**OBJECTIVE**
Answer these questions using the film review below.
1. In what year is the first part of the film set?
2. What does Anatoly sleep on thirty-four years later?
3. What question does Anatoly ask Father Job?

**DOCUMENT TEXT**
Our consciences remind us that we have all done things to murder the good in this world. Purity and sainthood have little to do with the existence of the average citizen, and those for whom these sacred terms apply will likely elude our ken. The vast majority of these souls are indeed pure: there is almost nothing to be gained from the material world by adopting such a stance except posthumous recognition, and by that point their true reward will have been bestowed. However you feel about such sacrifice − whether you think it a refuge for the weak and untalented or a bastion of hope for us all  life's comforts and pleasures should not be relinquished by those who seek acknowledgement in their community and beyond. The only persons who should enter upon such deprivation are those whose souls give them no other choice, and it is these desperate shades who will always live in implacable suspicion. They will be chastised for always taking the high road, the hard path, the last sip if there is still left a sipful in the chalice. They will be asked why they cannot deign themselves to be as lowly and fallen as the rest of us. Only rarely do we ask them what their motives might be for such a life  an inquiry which brings us to this extraordinary film.

The film is divided in two, with the first part seemingly lasting a few minutes in reality and a lifetime in the soul of one simple man. That man is Anatoly (Petr Mamonov), a stoker on a Soviet tugboat in the White Sea with one shipmate, his captain Tikhon. The year is 1942, the acme of the Axis powers, and the slow revelation of a German ship and the crooked cross in black, red and white produces the same dread that the Jolly Roger used to have on unfortunate mariners. The German forces storm the ship then grimace at the helpless duo as if disappointed that there is so little to destroy. Tikhon faces certain death with a cigarette and a lewd gesture; Anatoly begs for his life. An understandable display, perhaps, but one that turns into a crime of cowardice that cannot be rewarded because he is dealing with the hounds of hell. As the treacherous hounds break their promise and detonate the ship anyway, Anatoly survives and is washed ashore. He survives but has willingly murdered another human being in exchange for his own life, and for that he will have to pay. 

His penitence we witness thirty-four years later. We find him older, grizzled, almost toothless, on the same shoreline which he feared for a few critical minutes he would never see again. He has become a monk but remained a stoker, and his hands and face are almost never washed. He lives alone, sleeping on his coals, barely eating or drinking out of a filthy porringer, and picking up rocks, the pieces of the world he shattered when he killed his only friend. His hod and wheelbarrow suggest perpetual work, the endless toil of Gehenna, and we constantly see what he sees: the waves of eternity that shall never rise or fall but stay on as the moisture of our own days evaporates. Anatoly sings, prays, and mostly keeps to himself, but there is an element of mischief that implies we are dealing with a holy fool. Holy fools have had their share of limelights in art (perhaps most notably in this novel), but the majority of them remain unexplained or relegated to the contemptuous moniker of "imbecile zealot." Yet Anatoly is no fool; he understands that he has been given a second life in order to repent his sins and help others dispense with theirs. He even writes a petition to the Almighty, impales it on a the mast of a miniature raft and casts it off in prayer for his survival of one more winter. His powers of healing and clairvoyance, a burden even for a person unconcerned with how others view him, do not weigh him down as much as inform his austerity. What good are the vanities of modern existence if only God grants true power? At every turn his colleagues, Father Job (Dmitrii Dyuzhev), and the leader of the monastery, Father Filaret (Viktor Sukhorukov) try to undermine Anatoly. Perhaps because they want him to be a monk, not a saint (although Job suggests that's precisely what he might become), and because all of them need to survive and, in these oppressive Soviet times, martyrs are omnipresent. But they do sense his sins, which he mentions repeatedly and frantically as if they gnawed at him day and night. "Why did Cain kill Abel?" he asks Job, who thinks he is being ridiculed and walks away.

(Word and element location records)
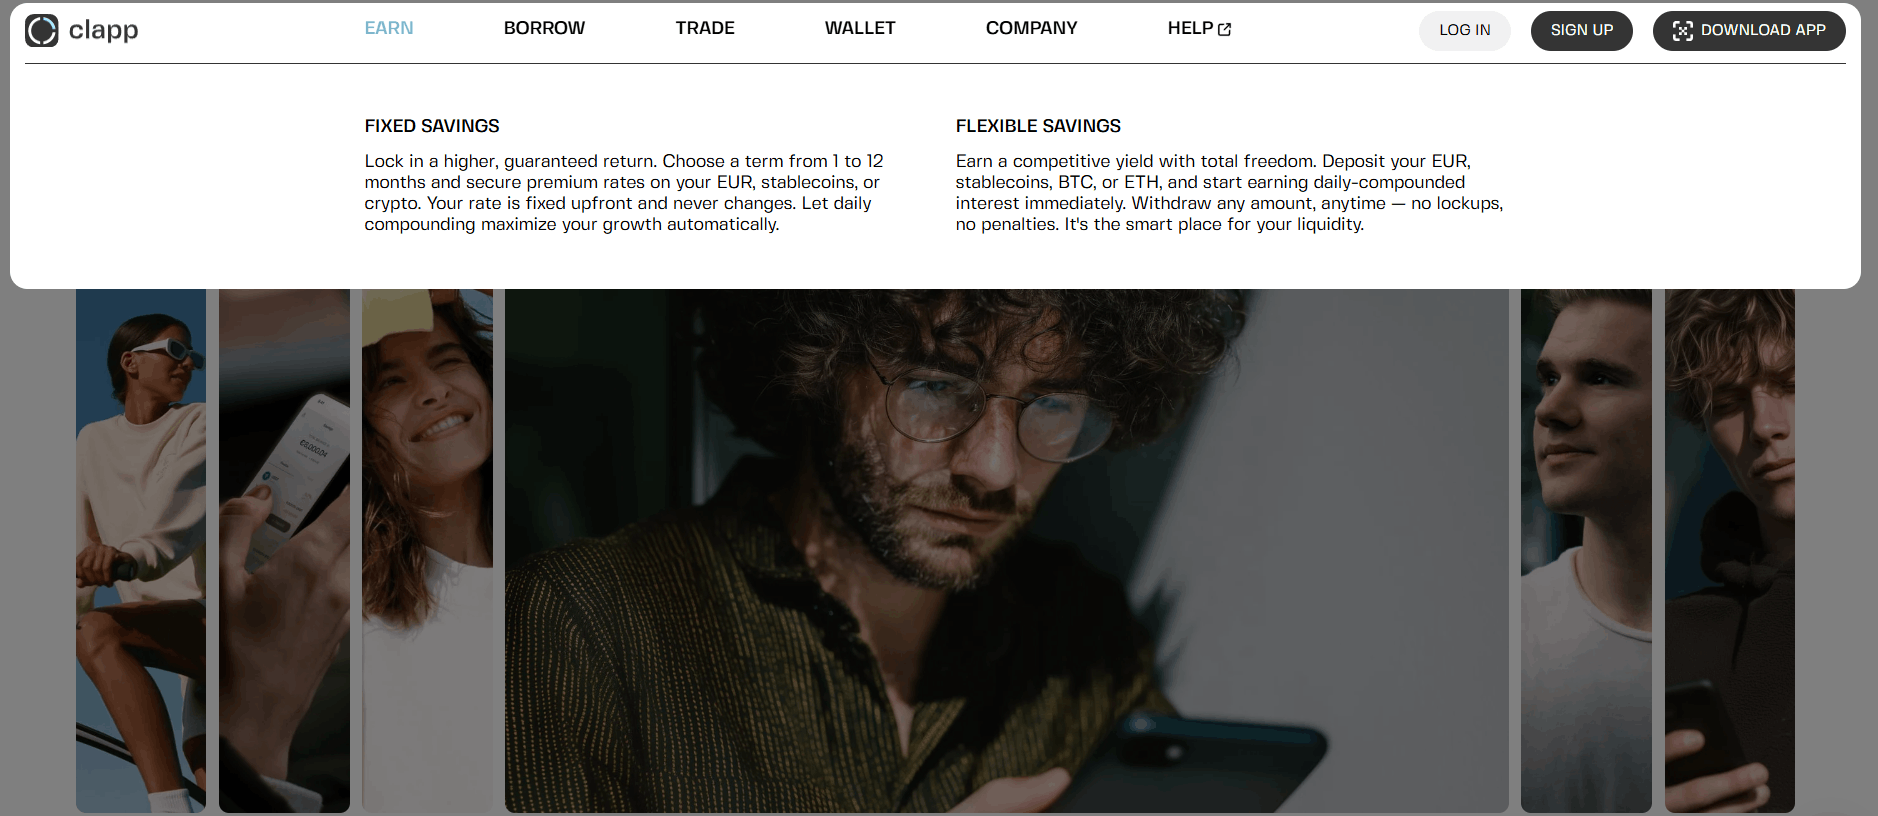Open the FLEXIBLE SAVINGS heading link
This screenshot has height=816, width=1878.
[x=1038, y=126]
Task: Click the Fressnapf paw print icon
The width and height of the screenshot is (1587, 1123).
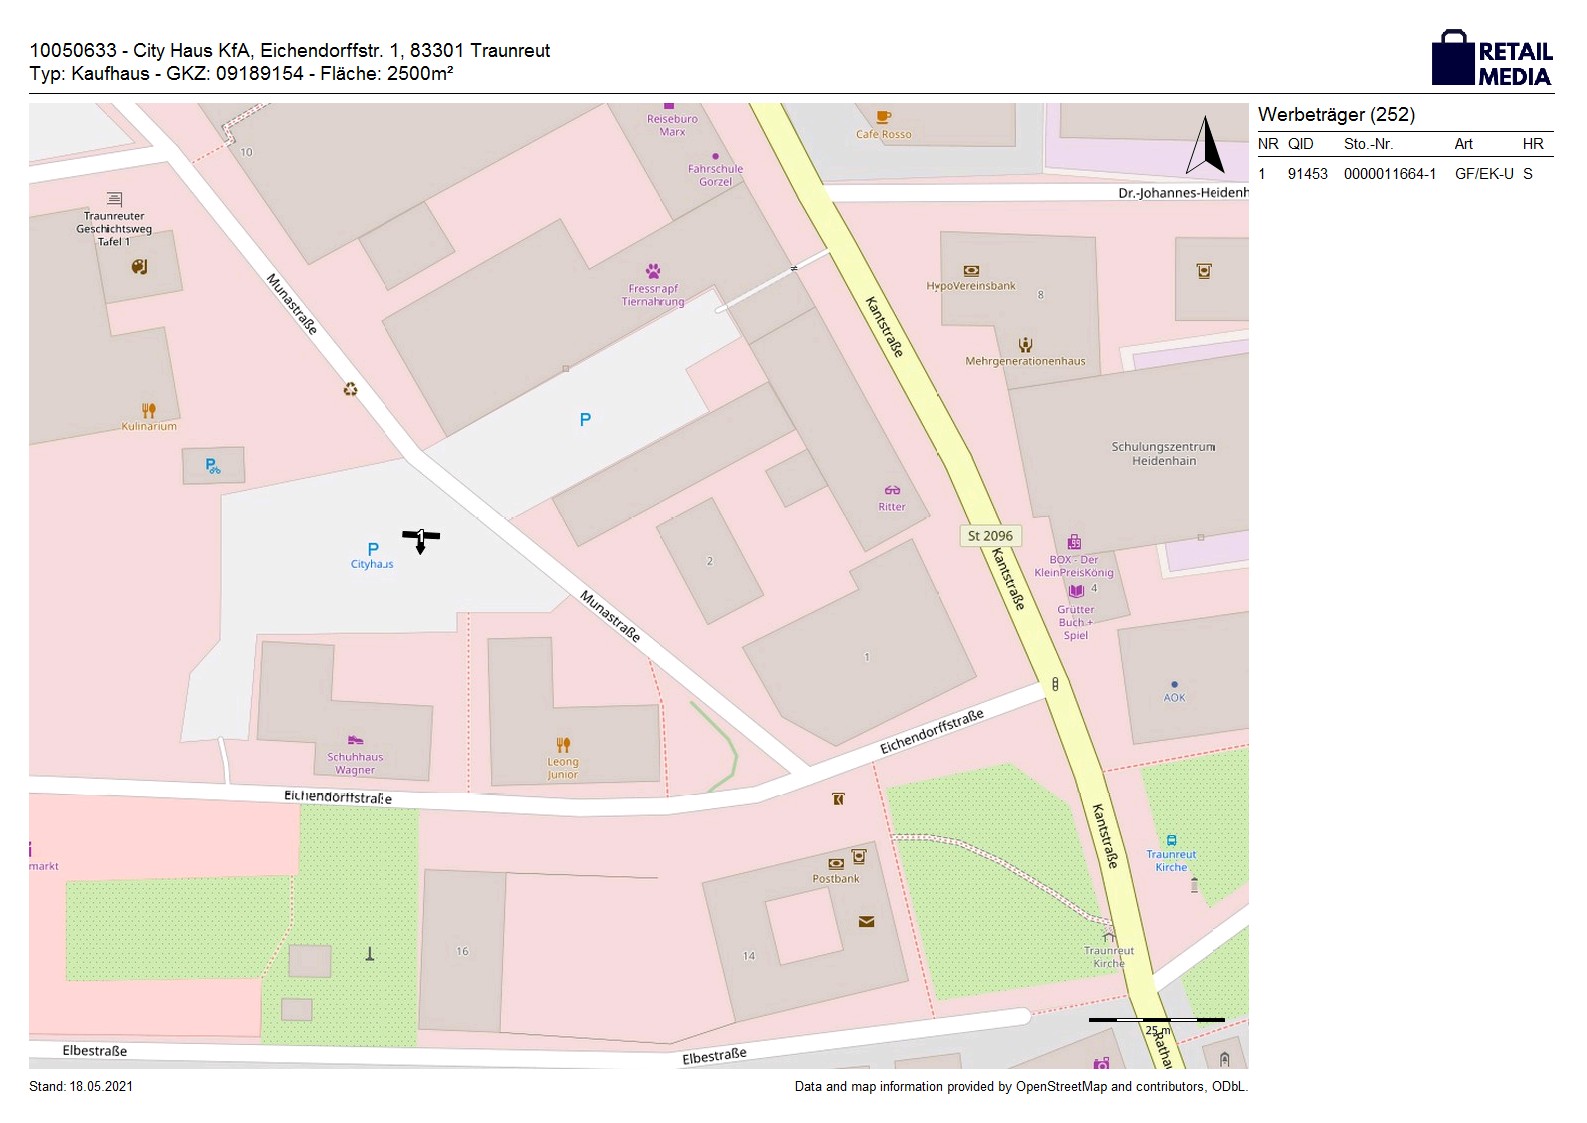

**RESULT**
1. 1942
2. His coals
3. "Why did Cain kill Abel?"